Here's great news for the airlines, courtesy of Spagnola: Nearly 4.75 billion passenger trips are expected worldwide this year. That would be a record, and an increase of 137% since 2004.
That's not necessarily great news for the environment. Although the airline industry isn't the leading offender, it's the growth in emissions from air travel that are at issue, William Wilkes wrote in a March Bloomberg article.
"All of these forecasts are terrifying climate scientists and activists who say increasing concentrations of greenhouse gases are leading to rising temperatures, more extreme weather and higher death tolls from natural disasters caused at least in part by human activity," Wilkes wrote.
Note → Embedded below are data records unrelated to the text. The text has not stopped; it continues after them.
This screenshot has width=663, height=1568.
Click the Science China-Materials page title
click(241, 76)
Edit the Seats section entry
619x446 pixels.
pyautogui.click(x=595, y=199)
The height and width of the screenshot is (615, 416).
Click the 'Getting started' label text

He then quoted Paul Fennel, a professor of clean energy at Imperial College in London, as saying, "We are all going to have to reduce the extent to which we fly."
Enter flight shaming, which means you are wringing your hands over your carbon footprint and deciding perhaps you won't take that trip.
The idea has been gaining momentum since about 2017 and may be having an effect, according to the BBC. Domestic travel dropped 4% in Sweden in 2019, which the BBC cites as the country of origin for flygskam, or flight shaming.
In July, KLM asked people to reduce their air travel, suggesting train travel in its place.
That's a concept that works in the Netherlands and most of Europe a little better than it does in the United States. You can get to Paris from London (about 300 miles) by EuroStar in a little more than two hours. If you took Amtrak's Coast Starlight from L.A. to San Francisco (about 380 miles), you could leave L.A. at 10:10 a.m. and get to San Francisco about 10:30 p.m., with the last of the trip by bus.
It's not just that we don't have high-speed trains; it's the distances you must cover in this country if you're headed for points east.
If you fly, several airlines let you buy carbon offsets, including Delta, United and JetBlue.
Or you could plant trees. In a study, 1st Move International calculated how many trees you would need to plant to mitigate a trip from the United Kingdom to various places, then recalculated for LAX: to New York City (seven), to Tokyo (15), to London (16) and to Bangkok, Thailand (23).
Should you fly? Not fly? Kaplan notes that even if you're not on that flight, it will take off anyway - at least for now.
Until we have clean-air jets, this is going to be an increasingly large issue.
The question you need to ask yourself: Can I live with myself if I go? As a traveler, can I live with myself if I don't?